▶ _INPUT DATA_

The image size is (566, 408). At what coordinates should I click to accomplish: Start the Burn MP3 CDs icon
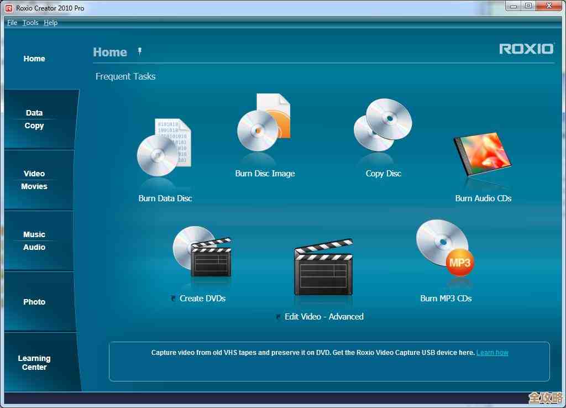[445, 248]
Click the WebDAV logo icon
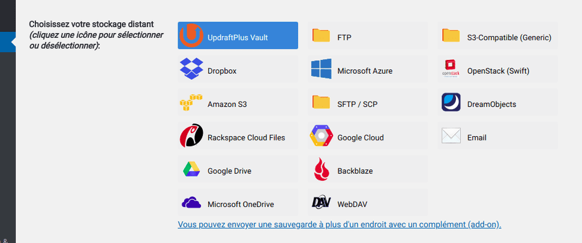Screen dimensions: 582x243 coord(321,203)
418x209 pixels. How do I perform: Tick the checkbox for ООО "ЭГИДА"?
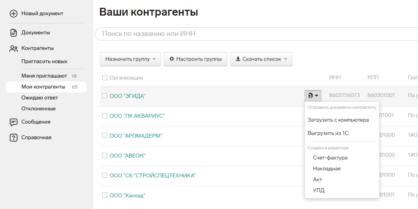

▶ _WORK REQUIRED_
With the pictures left out, return all the material above exactly.

▶ _SOLUTION TO THE PROBLEM_
The image size is (566, 408). At what coordinates should I click to accomplish: Start the Burn MP3 CDs icon
[445, 248]
Click the WebDAV logo icon
Screen dimensions: 582x243 coord(321,203)
418x209 pixels. How do I perform: Tick the checkbox for ООО "ЭГИДА"?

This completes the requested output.